**TASK INSTRUCTIONS**: I need all of the entries printed exactly.

**RECORDS FOR THE EXERCISE**:
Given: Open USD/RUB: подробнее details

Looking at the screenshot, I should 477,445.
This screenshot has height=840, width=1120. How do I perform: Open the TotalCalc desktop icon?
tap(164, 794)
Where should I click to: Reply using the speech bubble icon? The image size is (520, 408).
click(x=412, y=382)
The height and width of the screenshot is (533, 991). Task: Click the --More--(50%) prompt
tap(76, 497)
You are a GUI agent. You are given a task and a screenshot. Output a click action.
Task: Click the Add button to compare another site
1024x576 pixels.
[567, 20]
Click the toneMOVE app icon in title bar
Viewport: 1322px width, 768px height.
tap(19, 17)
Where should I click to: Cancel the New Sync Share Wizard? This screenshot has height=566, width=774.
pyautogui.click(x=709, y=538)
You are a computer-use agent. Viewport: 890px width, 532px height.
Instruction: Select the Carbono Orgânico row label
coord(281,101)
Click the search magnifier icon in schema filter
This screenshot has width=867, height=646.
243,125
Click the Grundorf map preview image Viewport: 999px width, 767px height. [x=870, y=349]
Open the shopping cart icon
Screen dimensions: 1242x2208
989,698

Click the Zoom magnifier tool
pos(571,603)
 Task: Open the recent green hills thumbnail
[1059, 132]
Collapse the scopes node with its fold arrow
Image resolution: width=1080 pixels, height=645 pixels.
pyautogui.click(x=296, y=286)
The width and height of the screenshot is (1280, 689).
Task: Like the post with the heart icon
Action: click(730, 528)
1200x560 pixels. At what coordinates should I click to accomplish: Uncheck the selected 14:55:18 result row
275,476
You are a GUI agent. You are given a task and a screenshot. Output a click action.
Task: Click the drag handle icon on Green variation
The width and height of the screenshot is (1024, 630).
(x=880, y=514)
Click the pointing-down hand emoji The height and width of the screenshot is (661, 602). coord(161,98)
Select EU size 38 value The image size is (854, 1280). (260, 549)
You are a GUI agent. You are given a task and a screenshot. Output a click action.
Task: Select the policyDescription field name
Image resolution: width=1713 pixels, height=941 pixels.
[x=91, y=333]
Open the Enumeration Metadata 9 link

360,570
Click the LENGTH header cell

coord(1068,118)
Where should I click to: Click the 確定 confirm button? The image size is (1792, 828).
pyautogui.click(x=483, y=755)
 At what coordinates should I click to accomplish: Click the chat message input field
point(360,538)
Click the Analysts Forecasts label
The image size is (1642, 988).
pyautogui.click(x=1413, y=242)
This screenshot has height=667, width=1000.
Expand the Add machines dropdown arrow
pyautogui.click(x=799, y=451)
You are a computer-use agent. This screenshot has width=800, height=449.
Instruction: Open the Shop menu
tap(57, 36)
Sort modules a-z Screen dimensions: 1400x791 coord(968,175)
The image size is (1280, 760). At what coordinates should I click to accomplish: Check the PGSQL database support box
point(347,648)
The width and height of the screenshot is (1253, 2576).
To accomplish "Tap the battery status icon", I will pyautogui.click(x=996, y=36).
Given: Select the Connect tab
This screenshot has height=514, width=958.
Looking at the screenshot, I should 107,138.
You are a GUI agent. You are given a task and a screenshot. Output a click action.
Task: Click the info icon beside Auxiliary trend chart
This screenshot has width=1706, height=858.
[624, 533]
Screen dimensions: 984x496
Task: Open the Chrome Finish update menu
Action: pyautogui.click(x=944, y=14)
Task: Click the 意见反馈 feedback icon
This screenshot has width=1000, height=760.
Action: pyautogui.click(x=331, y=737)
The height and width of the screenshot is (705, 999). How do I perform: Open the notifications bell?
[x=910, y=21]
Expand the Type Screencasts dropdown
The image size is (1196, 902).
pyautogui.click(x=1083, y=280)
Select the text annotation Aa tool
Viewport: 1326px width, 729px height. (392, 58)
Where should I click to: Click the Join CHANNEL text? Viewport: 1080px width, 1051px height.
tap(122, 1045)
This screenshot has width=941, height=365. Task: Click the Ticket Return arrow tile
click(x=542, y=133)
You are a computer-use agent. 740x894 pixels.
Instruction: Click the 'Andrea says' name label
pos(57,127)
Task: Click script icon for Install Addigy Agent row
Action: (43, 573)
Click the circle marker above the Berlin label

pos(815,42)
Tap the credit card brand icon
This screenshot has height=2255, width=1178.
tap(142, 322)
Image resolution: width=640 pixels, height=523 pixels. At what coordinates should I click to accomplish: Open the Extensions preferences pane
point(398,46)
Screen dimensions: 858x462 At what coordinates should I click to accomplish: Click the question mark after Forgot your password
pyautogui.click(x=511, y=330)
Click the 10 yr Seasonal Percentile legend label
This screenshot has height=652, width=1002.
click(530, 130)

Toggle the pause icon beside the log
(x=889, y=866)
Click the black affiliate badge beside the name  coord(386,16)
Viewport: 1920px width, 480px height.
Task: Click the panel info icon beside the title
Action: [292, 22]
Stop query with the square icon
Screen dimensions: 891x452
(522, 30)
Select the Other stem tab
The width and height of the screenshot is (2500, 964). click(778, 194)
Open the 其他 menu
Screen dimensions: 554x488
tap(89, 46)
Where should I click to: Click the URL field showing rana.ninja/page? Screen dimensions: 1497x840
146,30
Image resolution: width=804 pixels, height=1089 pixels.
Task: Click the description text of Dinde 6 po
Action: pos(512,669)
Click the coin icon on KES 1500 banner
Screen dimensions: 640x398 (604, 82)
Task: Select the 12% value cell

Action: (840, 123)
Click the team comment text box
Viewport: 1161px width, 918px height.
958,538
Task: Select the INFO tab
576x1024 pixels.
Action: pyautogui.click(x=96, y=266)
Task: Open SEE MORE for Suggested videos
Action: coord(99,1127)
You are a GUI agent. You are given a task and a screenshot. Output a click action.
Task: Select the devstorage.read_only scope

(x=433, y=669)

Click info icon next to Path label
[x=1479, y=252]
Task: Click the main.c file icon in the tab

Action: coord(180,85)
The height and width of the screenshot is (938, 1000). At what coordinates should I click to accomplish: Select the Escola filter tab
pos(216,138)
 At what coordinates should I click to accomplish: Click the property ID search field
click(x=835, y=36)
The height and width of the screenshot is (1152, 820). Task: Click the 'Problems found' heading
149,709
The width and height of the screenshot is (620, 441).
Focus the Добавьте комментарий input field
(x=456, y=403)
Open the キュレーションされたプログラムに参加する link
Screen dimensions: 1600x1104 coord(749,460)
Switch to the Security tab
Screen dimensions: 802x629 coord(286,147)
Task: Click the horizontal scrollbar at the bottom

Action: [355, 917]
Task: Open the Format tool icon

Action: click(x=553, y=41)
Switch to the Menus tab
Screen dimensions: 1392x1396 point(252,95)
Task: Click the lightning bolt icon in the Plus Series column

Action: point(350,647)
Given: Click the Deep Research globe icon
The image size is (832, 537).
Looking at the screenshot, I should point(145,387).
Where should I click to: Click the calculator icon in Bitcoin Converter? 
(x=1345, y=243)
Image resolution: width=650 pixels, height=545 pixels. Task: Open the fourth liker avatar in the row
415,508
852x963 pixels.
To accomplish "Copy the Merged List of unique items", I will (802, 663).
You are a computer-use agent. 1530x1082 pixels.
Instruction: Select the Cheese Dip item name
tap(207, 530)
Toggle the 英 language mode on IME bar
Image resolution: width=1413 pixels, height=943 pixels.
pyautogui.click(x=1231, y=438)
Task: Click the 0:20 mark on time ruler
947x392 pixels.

**RESULT FOR THIS TASK**:
Given: Open USD/RUB: подробнее details

Looking at the screenshot, I should 477,445.
This screenshot has height=840, width=1120. How do I perform: Open the TotalCalc desktop icon?
tap(164, 794)
Where should I click to: Reply using the speech bubble icon? The image size is (520, 408).
click(x=412, y=382)
The height and width of the screenshot is (533, 991). Task: Click the --More--(50%) prompt
tap(76, 497)
You are a GUI agent. You are given a task and a screenshot. Output a click action.
Task: Click the Add button to compare another site
1024x576 pixels.
[567, 20]
Click the toneMOVE app icon in title bar
Viewport: 1322px width, 768px height.
tap(19, 17)
Where should I click to: Cancel the New Sync Share Wizard? This screenshot has height=566, width=774.
pyautogui.click(x=709, y=538)
You are a computer-use agent. Viewport: 890px width, 532px height.
Instruction: Select the Carbono Orgânico row label
coord(281,101)
Click the search magnifier icon in schema filter
This screenshot has width=867, height=646.
243,125
Click the Grundorf map preview image Viewport: 999px width, 767px height. [x=870, y=349]
Open the shopping cart icon
Screen dimensions: 1242x2208
989,698

Click the Zoom magnifier tool
pos(571,603)
 Task: Open the recent green hills thumbnail
[1059, 132]
Collapse the scopes node with its fold arrow
Image resolution: width=1080 pixels, height=645 pixels.
pyautogui.click(x=296, y=286)
The width and height of the screenshot is (1280, 689).
Task: Like the post with the heart icon
Action: click(730, 528)
1200x560 pixels. At what coordinates should I click to accomplish: Uncheck the selected 14:55:18 result row
275,476
You are a GUI agent. You are given a task and a screenshot. Output a click action.
Task: Click the drag handle icon on Green variation
The width and height of the screenshot is (1024, 630).
(x=880, y=514)
Click the pointing-down hand emoji The height and width of the screenshot is (661, 602). coord(161,98)
Select EU size 38 value The image size is (854, 1280). (260, 549)
You are a GUI agent. You are given a task and a screenshot. Output a click action.
Task: Select the policyDescription field name
Image resolution: width=1713 pixels, height=941 pixels.
[x=91, y=333]
Open the Enumeration Metadata 9 link

360,570
Click the LENGTH header cell

coord(1068,118)
Where should I click to: Click the 確定 confirm button? The image size is (1792, 828).
pyautogui.click(x=483, y=755)
 At what coordinates should I click to accomplish: Click the chat message input field
point(360,538)
Click the Analysts Forecasts label
The image size is (1642, 988).
pyautogui.click(x=1413, y=242)
This screenshot has height=667, width=1000.
Expand the Add machines dropdown arrow
pyautogui.click(x=799, y=451)
You are a computer-use agent. This screenshot has width=800, height=449.
Instruction: Open the Shop menu
tap(57, 36)
Sort modules a-z Screen dimensions: 1400x791 coord(968,175)
The image size is (1280, 760). At what coordinates should I click to accomplish: Check the PGSQL database support box
point(347,648)
The width and height of the screenshot is (1253, 2576).
To accomplish "Tap the battery status icon", I will pyautogui.click(x=996, y=36).
Given: Select the Connect tab
This screenshot has height=514, width=958.
Looking at the screenshot, I should 107,138.
You are a GUI agent. You are given a task and a screenshot. Output a click action.
Task: Click the info icon beside Auxiliary trend chart
This screenshot has width=1706, height=858.
[624, 533]
Screen dimensions: 984x496
Task: Open the Chrome Finish update menu
Action: pyautogui.click(x=944, y=14)
Task: Click the 意见反馈 feedback icon
This screenshot has width=1000, height=760.
Action: pyautogui.click(x=331, y=737)
The height and width of the screenshot is (705, 999). How do I perform: Open the notifications bell?
[x=910, y=21]
Expand the Type Screencasts dropdown
The image size is (1196, 902).
pyautogui.click(x=1083, y=280)
Select the text annotation Aa tool
Viewport: 1326px width, 729px height. (392, 58)
Where should I click to: Click the Join CHANNEL text? Viewport: 1080px width, 1051px height.
tap(122, 1045)
This screenshot has width=941, height=365. Task: Click the Ticket Return arrow tile
click(x=542, y=133)
You are a computer-use agent. 740x894 pixels.
Instruction: Click the 'Andrea says' name label
pos(57,127)
Task: Click script icon for Install Addigy Agent row
Action: (43, 573)
Click the circle marker above the Berlin label

pos(815,42)
Tap the credit card brand icon
This screenshot has height=2255, width=1178.
tap(142, 322)
Image resolution: width=640 pixels, height=523 pixels. At what coordinates should I click to accomplish: Open the Extensions preferences pane
point(398,46)
Screen dimensions: 858x462 At what coordinates should I click to accomplish: Click the question mark after Forgot your password
pyautogui.click(x=511, y=330)
Click the 10 yr Seasonal Percentile legend label
This screenshot has height=652, width=1002.
click(530, 130)

Toggle the pause icon beside the log
(x=889, y=866)
Click the black affiliate badge beside the name  coord(386,16)
Viewport: 1920px width, 480px height.
Task: Click the panel info icon beside the title
Action: [292, 22]
Stop query with the square icon
Screen dimensions: 891x452
(522, 30)
Select the Other stem tab
The width and height of the screenshot is (2500, 964). click(778, 194)
Open the 其他 menu
Screen dimensions: 554x488
tap(89, 46)
Where should I click to: Click the URL field showing rana.ninja/page? Screen dimensions: 1497x840
146,30
Image resolution: width=804 pixels, height=1089 pixels.
Task: Click the description text of Dinde 6 po
Action: pos(512,669)
Click the coin icon on KES 1500 banner
Screen dimensions: 640x398 (604, 82)
Task: Select the 12% value cell

Action: (840, 123)
Click the team comment text box
Viewport: 1161px width, 918px height.
958,538
Task: Select the INFO tab
576x1024 pixels.
Action: pyautogui.click(x=96, y=266)
Task: Open SEE MORE for Suggested videos
Action: coord(99,1127)
You are a GUI agent. You are given a task and a screenshot. Output a click action.
Task: Select the devstorage.read_only scope

(x=433, y=669)

Click info icon next to Path label
[x=1479, y=252]
Task: Click the main.c file icon in the tab

Action: coord(180,85)
The height and width of the screenshot is (938, 1000). At what coordinates should I click to accomplish: Select the Escola filter tab
pos(216,138)
 At what coordinates should I click to accomplish: Click the property ID search field
click(x=835, y=36)
The height and width of the screenshot is (1152, 820). Task: Click the 'Problems found' heading
149,709
The width and height of the screenshot is (620, 441).
Focus the Добавьте комментарий input field
(x=456, y=403)
Open the キュレーションされたプログラムに参加する link
Screen dimensions: 1600x1104 coord(749,460)
Switch to the Security tab
Screen dimensions: 802x629 coord(286,147)
Task: Click the horizontal scrollbar at the bottom

Action: [355, 917]
Task: Open the Format tool icon

Action: click(x=553, y=41)
Switch to the Menus tab
Screen dimensions: 1392x1396 point(252,95)
Task: Click the lightning bolt icon in the Plus Series column

Action: point(350,647)
Given: Click the Deep Research globe icon
The image size is (832, 537).
Looking at the screenshot, I should point(145,387).
Where should I click to: Click the calculator icon in Bitcoin Converter? 
(x=1345, y=243)
Image resolution: width=650 pixels, height=545 pixels. Task: Open the fourth liker avatar in the row
415,508
852x963 pixels.
To accomplish "Copy the Merged List of unique items", I will (802, 663).
You are a computer-use agent. 1530x1082 pixels.
Instruction: Select the Cheese Dip item name
tap(207, 530)
Toggle the 英 language mode on IME bar
Image resolution: width=1413 pixels, height=943 pixels.
pyautogui.click(x=1231, y=438)
Task: Click the 0:20 mark on time ruler
947x392 pixels.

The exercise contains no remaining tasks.